The apartment sat fully furnished but unoccupied for years, partially due to management oversight and partially due to the fact that the only key had been stolen by night janitor Fred Hathaway for use as his own private break room. Hathaway kept a large stock of canned sardines and beef jerky in the kitchenette and would spend his lunch hours reading the latest issue of "Parrot World" and gazing across the Fantasyland courtyard, wondering where the locked wooden doors across the street might lead to.

Hathaway retired at the end of his shift on the night of Aug 5-6, 1970, and left the key to the apartment in the door on his way out in the morning. Late that afternoon, a group of dirty, long-haired, and thoroughly frightened Yippies trying to escape from the Anaheim PD Riot Squad and an enraged Dick Nunis found the door open and sought shelter inside. They occupied the apartment undetected for more than 10 years, subsisting on Hathaway's stock of sardines and jerky before the smell and the unexplained flushing noise from above the ceiling finally alerted the cast members in Tinker Bell's Toy Shop that something wasn't quite right upstairs.

After the Yippees were evicted, management initially intended to use the space for offices or storage, but an initial architect's inspection revealed that the squalid living conditions and horrible stench had attracted large colonies of disease-infested insects that were rapidly spreading throughout Fantasyland, threatening the structural integrity of many of the buildings as well as the health and safety of guests and cast members alike. It was decided that it would be easier and cheaper to completely renovate Fantasyland rather than try to fumigate.

The Walt Disney Company considered renovating the space into a suite for the "Year of a Million Dreams" promotion (along with the treehouse on Tom Sawyer Island and the Chinese Laundry on West Center Street), but ultimately decided that a locked wooden door going who knows where provided a much richer guest experience.

The Viewliner Limited said...

This shop was always one of the coolest at DL. Great pic.

Major Pepperidge said...

Chuck, I am trying to decide how much of your comment is fact and how much is fiction!! Yippees living up there, surving on old beef jerky and sardines? Parrot World? A loud flushing toilet? I want it all to be true.

#### Assigned task A:
Condense the paragraph of the Fantasyland apartment text that begins "After the Yippees were evicted," keeping its main facts.
#### Assigned task B:
Update the Fantasyland apartment text by giving again the part that opens with the words containing "This shop was" and closes with "to be true.", replacing "Parrot World" with "Bird Fancy".
The lines after this are not needed.

#### Dataset extract:

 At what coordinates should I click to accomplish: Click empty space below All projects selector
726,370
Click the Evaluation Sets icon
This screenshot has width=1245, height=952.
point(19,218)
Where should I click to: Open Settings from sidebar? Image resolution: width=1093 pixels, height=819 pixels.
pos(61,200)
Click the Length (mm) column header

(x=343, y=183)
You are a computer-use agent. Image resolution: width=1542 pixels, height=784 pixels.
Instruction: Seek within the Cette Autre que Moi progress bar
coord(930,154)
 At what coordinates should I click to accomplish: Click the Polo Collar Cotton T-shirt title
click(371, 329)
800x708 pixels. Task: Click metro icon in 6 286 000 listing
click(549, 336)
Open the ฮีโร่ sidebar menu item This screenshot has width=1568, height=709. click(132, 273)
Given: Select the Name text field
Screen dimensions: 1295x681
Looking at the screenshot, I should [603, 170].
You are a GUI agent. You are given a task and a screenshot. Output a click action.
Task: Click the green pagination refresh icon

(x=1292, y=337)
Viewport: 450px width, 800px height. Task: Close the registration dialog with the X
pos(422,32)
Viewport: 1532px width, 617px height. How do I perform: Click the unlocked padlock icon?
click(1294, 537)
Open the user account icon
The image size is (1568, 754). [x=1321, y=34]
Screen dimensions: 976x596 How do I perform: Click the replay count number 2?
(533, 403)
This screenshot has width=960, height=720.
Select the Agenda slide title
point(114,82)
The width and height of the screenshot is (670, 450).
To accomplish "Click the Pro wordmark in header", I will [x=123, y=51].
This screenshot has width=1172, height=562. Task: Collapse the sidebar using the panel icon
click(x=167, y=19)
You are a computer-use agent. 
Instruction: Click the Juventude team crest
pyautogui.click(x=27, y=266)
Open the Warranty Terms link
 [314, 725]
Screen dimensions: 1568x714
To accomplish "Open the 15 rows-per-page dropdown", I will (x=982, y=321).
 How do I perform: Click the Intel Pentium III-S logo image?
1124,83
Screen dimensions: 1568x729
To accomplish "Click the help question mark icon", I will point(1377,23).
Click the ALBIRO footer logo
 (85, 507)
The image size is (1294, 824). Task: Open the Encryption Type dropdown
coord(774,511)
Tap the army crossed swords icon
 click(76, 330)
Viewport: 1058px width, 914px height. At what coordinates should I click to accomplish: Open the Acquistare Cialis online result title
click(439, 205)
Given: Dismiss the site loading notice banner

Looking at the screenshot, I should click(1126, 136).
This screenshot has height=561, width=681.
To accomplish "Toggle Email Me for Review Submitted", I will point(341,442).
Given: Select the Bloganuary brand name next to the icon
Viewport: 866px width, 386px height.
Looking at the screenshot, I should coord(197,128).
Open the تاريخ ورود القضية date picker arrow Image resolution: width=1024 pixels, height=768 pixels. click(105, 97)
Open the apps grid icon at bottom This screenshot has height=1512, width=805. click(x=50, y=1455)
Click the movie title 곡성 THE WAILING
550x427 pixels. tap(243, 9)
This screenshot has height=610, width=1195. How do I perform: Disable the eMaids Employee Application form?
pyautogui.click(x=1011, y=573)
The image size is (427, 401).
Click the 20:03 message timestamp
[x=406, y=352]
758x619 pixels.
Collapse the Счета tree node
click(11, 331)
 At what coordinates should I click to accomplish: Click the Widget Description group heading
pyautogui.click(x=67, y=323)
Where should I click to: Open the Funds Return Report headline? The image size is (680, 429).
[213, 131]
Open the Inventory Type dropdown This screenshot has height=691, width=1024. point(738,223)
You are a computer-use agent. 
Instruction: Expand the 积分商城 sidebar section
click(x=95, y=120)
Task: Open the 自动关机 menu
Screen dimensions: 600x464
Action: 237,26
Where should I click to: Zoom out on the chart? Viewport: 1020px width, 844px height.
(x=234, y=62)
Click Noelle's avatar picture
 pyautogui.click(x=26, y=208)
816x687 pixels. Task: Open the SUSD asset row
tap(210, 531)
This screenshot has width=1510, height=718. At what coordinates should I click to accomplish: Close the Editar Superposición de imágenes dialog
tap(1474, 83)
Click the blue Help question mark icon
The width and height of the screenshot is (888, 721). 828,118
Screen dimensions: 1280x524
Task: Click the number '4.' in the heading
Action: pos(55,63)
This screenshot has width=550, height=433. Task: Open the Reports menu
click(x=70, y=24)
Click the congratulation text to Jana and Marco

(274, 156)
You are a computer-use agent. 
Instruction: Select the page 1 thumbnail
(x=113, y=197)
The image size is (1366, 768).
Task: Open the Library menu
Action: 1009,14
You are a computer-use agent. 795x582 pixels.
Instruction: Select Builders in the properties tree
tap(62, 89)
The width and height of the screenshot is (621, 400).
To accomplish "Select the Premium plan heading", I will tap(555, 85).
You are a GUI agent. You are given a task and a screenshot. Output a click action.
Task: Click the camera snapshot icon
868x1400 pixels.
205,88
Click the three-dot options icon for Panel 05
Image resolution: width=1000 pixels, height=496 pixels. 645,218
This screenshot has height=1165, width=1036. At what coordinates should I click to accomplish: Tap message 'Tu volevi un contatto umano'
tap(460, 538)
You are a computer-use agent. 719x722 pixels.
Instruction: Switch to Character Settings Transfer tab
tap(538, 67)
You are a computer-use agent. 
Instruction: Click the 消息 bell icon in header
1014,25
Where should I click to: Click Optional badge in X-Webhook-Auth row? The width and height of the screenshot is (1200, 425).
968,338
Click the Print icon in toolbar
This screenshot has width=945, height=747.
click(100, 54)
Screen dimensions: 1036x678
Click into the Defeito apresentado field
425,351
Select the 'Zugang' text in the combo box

#### Your response A:
Once the Yippees were evicted, management planned to use the space for offices or storage. An architect's inspection found that the filthy conditions and stench had drawn large colonies of disease-infested insects spreading through Fantasyland, endangering the buildings and the health and safety of guests and cast members. Fully renovating Fantasyland was judged easier and cheaper than fumigating.

#### Your response B:
This shop was always one of the coolest at DL. Great pic.

Major Pepperidge said...

Chuck, I am trying to decide how much of your comment is fact and how much is fiction!! Yippees living up there, surving on old beef jerky and sardines? Bird Fancy? A loud flushing toilet? I want it all to be true.